There are so many interesting responses here. I find I relate to parts of each post.
Cooking is my creative outlet and when time allows, there is nothing more pleasurable to me than devising and cooking a lovely meal. It is then that I am feeding my soul and nurturing others.
At other times I cook to get the job done. When pressure, time constraints and other people's will are involved I won't be so delighted to be working my *** off but I have adapted to also getting pleasure from doing my job well in situations that are difficult.
That's where I think the part about doing it for yourself 'first' can come in: against all odds, swamped with orders, there is a little seed in you that makes you do things beautifully, even if you could get away with a lot less.
Maybe it's just ego or pride... but a lot of diners rely on that little seed to get a good meal.


----------



## chef1x (Dec 4, 2002)

Yes Yes Yessss, the "little seed'"

that's what I'm talkin' about

Thanks for saying that.
1X


----------



## kuan (Jun 11, 2001)

I can't think of any other reason. Others may benefit greatly from what I do, but ultimately I don't do it for anyone else. I do plenty of other things for people other than myself. What can I say?!?

Kuan


----------



## chef1x (Dec 4, 2002)

Why, you souless cooking machine bast**d, no wonder you moved to Minnesota


----------



## kuan (Jun 11, 2001)

Lutefisk baby... lutefisk!!   That and the lovely weather!

Kuan


----------



## greg (Dec 8, 1999)

Lutefisk? Make that soul-less and depraved.


----------



## cape chef (Jul 31, 2000)

Do they serve a lot of Norwiegen food in lukefisk?!?!


----------



## chef1x (Dec 4, 2002)

What the heck?

Man, you are waaayyyy out there.

I've heard there's even books about it.

Ya, I guess if I had to deal with lutefisk I'd be cooking ONLY for MYSELF as well.....


----------



## ironchefatl (Dec 1, 2002)

I would like to clarify that I never said I only do it for myself. This was really nice to read though. It shows what good people you all must be, and folks that really aspire to be great at what they do. All these posts, as I would believe you would agree, I can relate too. All your posts saved me alot of time. I could have written all that myself. What's funny is that we were very busy tonight, which doesn't happen often. When the servers would tell Rigo, the other cook, and mself good job. I replied we do it for you. That's wierd. I do do it for everyone around me including diners, but absolutely have to feel I've done my best, or else I would need another apartment so I wouldn'thave to live with myself.


----------



## kuan (Jun 11, 2001)

There's a whole culture surrounding lutefisk here. There's lutefisk get togethers, lutefisk festivals, lutefisk demos at supermarkets, lutefisk sculpture, you name it! It's a social thing, but you know, ask anyone who loves lutefisk and they'll tell you they only eat it once a year!

Kuan


----------



## chef1x (Dec 4, 2002)

Uh, hnhhh,

Yeah, sure Kuan, a "CULTURE." 

More like cult, I should think.

I suppose the lute tell you to cook for yourself.....

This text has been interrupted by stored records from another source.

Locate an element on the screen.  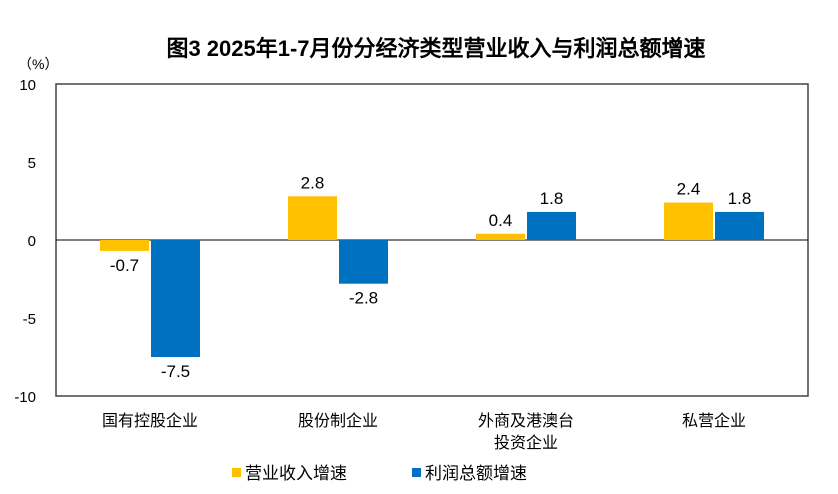
y-tick-label: 5 is located at coordinates (32, 164).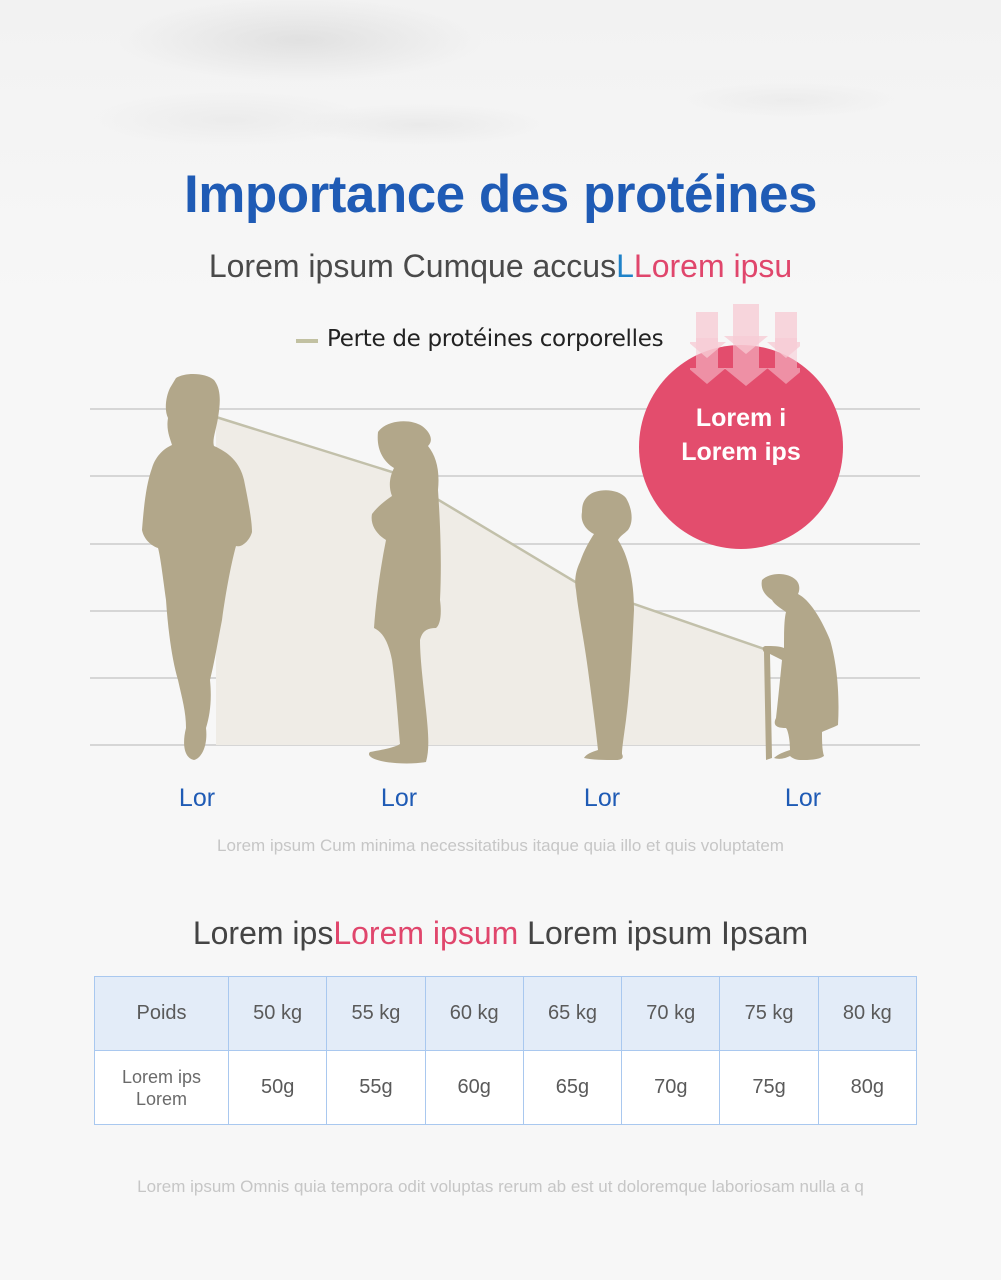  What do you see at coordinates (493, 534) in the screenshot?
I see `loss-line` at bounding box center [493, 534]. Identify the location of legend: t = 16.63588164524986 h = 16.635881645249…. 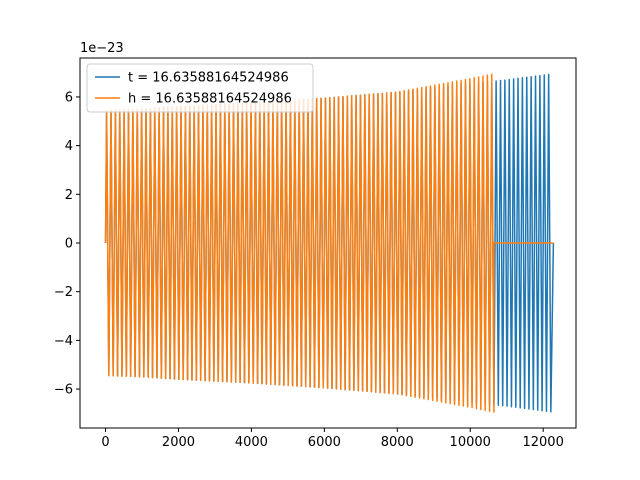
(200, 88). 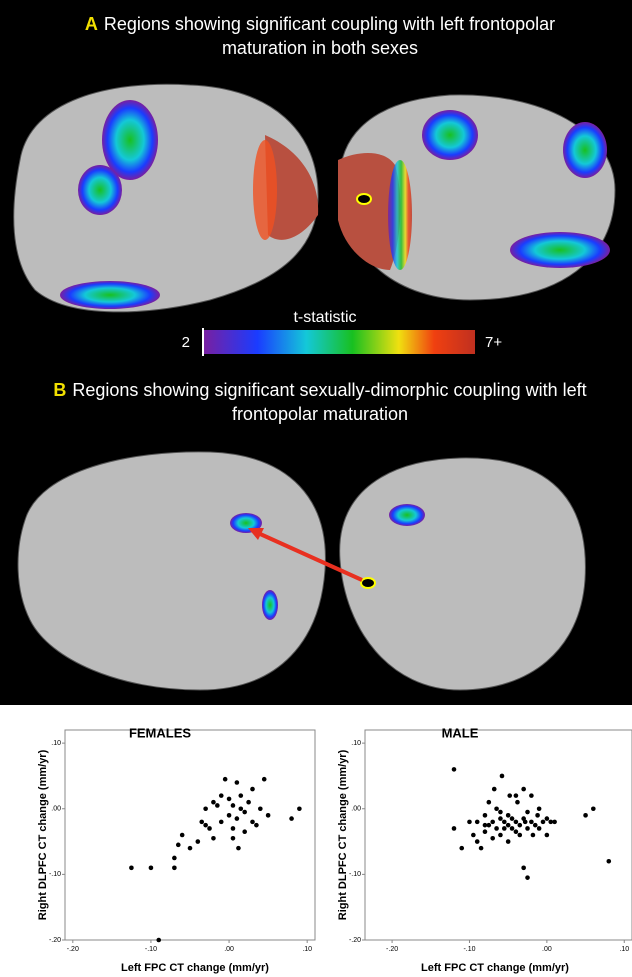 What do you see at coordinates (495, 968) in the screenshot?
I see `x-axis-label: Left FPC CT change (mm/yr)` at bounding box center [495, 968].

People, this is what happens when you move to those more "remote" areas   

Lutefish is Cod????

Wackos.....


----------



## greg (Dec 8, 1999)

_Was_ cod would be the proper tense to use. It's cod cured in lye.


----------



## kuan (Jun 11, 2001)

You "bring it back" by boiling the piss out of it!

Kuan


----------



## shroomgirl (Aug 11, 2000)

So that's the secret ingrediant to the sauce.....and I thought Cajuns ate interesting food way out on the Bayou.


----------



## panini (Jul 28, 2001)

Hello, The Italians have one extra sense, it's used to detect dried cod. I'm thinking my first solid food meal had it in it somewhere.


----------



## chef1x (Dec 4, 2002)

I know this is not a widely used culinary term, but: * EWWWWW!!*

Oh, BTW Kuan, I just spoke to my cousin today who just HAPPENS to live in MI and whose husband is from there:

NEVER EVER heard of "lutefisk." And he is Dutch.

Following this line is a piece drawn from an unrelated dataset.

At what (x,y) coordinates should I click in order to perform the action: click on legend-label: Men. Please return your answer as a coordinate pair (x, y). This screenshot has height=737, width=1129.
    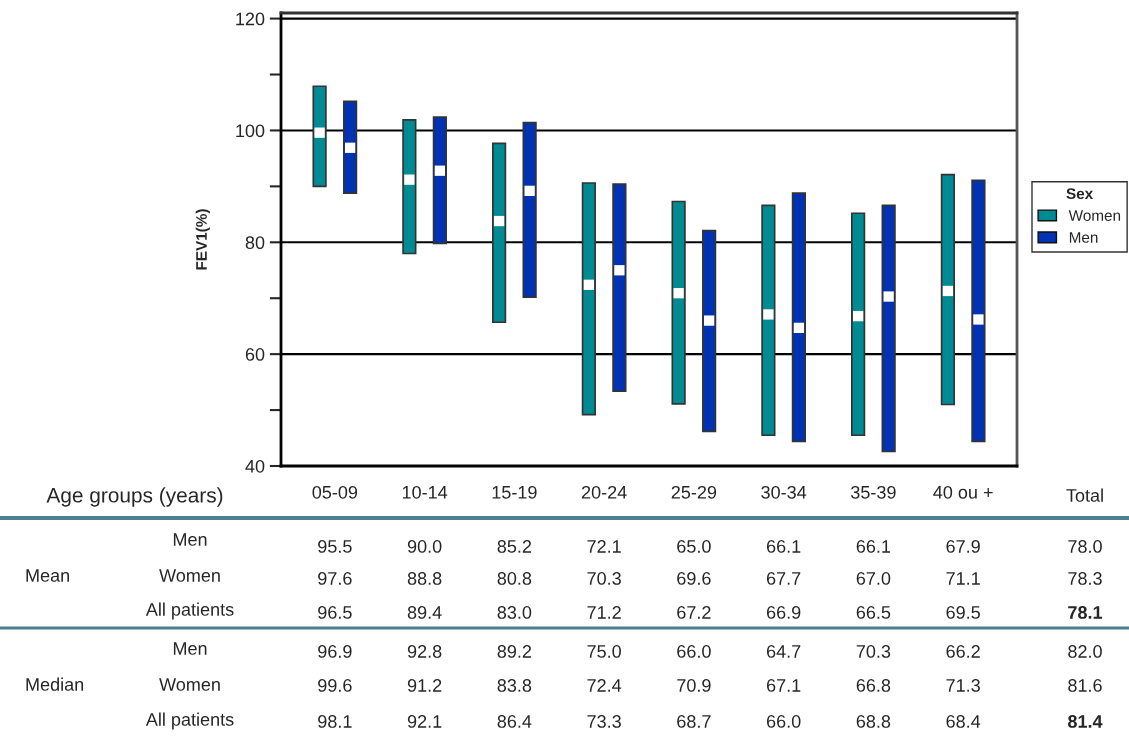
    Looking at the image, I should click on (1084, 238).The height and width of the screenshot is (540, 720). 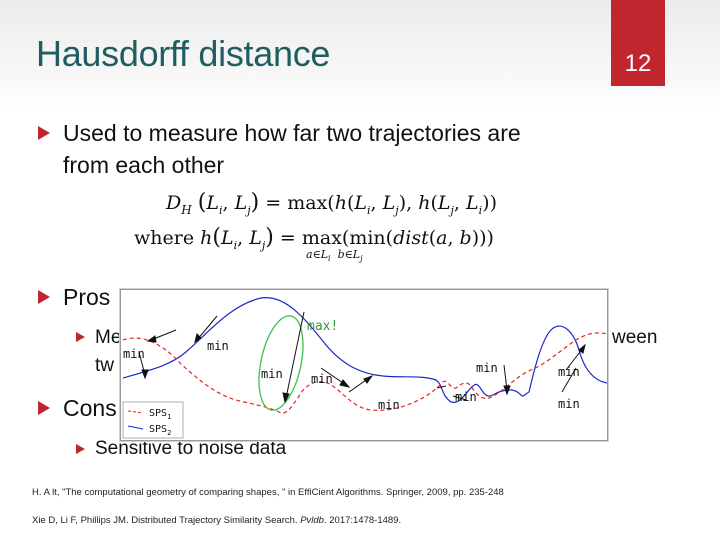 What do you see at coordinates (334, 256) in the screenshot?
I see `formula-under-indices: a∈Li b∈Lj` at bounding box center [334, 256].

So I can only can conclude that this is indeed just a sick fantasy/cult thing that some people are into.......


----------



## kuan (Jun 11, 2001)

Ahem.. That would be Minnesota, MN! It's not a dutch thing, it's a Scandinavian thing. 

Kuan


----------



## chef1x (Dec 4, 2002)

Awww, it's all the same, michigan, wisconsin, minnesota, dutchland, finland, sweden... 
Thanks for setting me straight....


----------



## chef1x (Dec 4, 2002)

Thought you guys might want to see this regarding your lutefisk fantasies.....I still don't beleive it.

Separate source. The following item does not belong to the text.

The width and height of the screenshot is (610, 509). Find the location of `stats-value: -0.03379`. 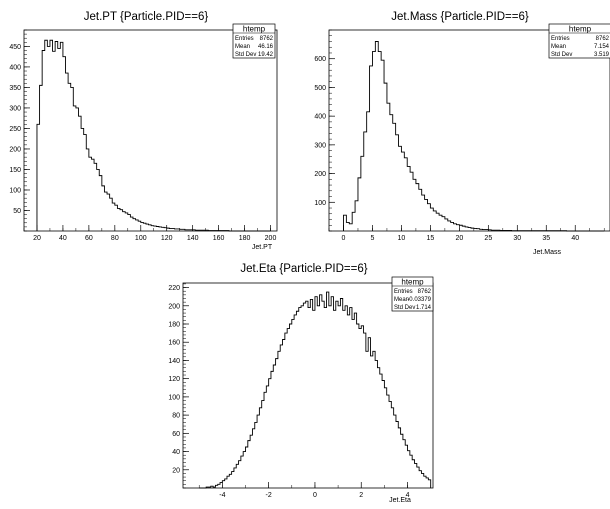

stats-value: -0.03379 is located at coordinates (419, 300).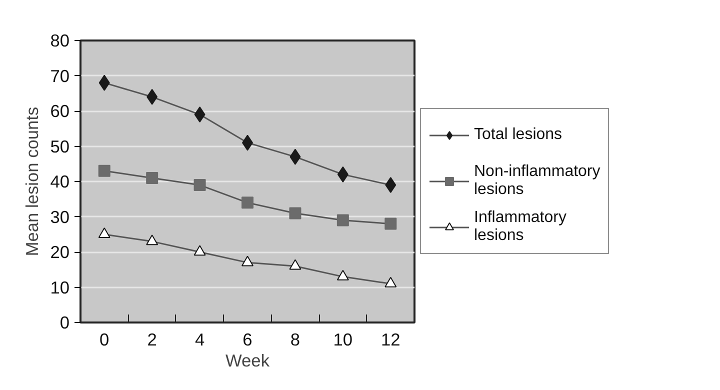 The image size is (720, 390). What do you see at coordinates (248, 360) in the screenshot?
I see `x-axis-title: Week` at bounding box center [248, 360].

http://www.nytimes.com/2002/12/25/na...partner=excite


----------



## phoebe (Jul 3, 2002)

Thanks for the informative link, chef1x.

Sounds mighty tasty to me . . . NOT! 

Forget about insects and innards; now lutefisk would be a true challenge. Where is Tony Bourdain when you need him? :smoking:


----------



## kuan (Jun 11, 2001)

OK I read that link 1x.  Don't feel bad, sometimes I don't make it back to the threads. Everyone should try lutefisk, if only to remind themselves how lucky they are!

Kuan


----------



## chef1x (Dec 4, 2002)

sniffle, o.k., thanks kuan.

And just for saying that I'm gonna say this: I do it for myself


----------



## shroomgirl (Aug 11, 2000)

why else would anyone eat lutefisk? A dare?


----------



## kuan (Jun 11, 2001)

As punishment.

Kuan


----------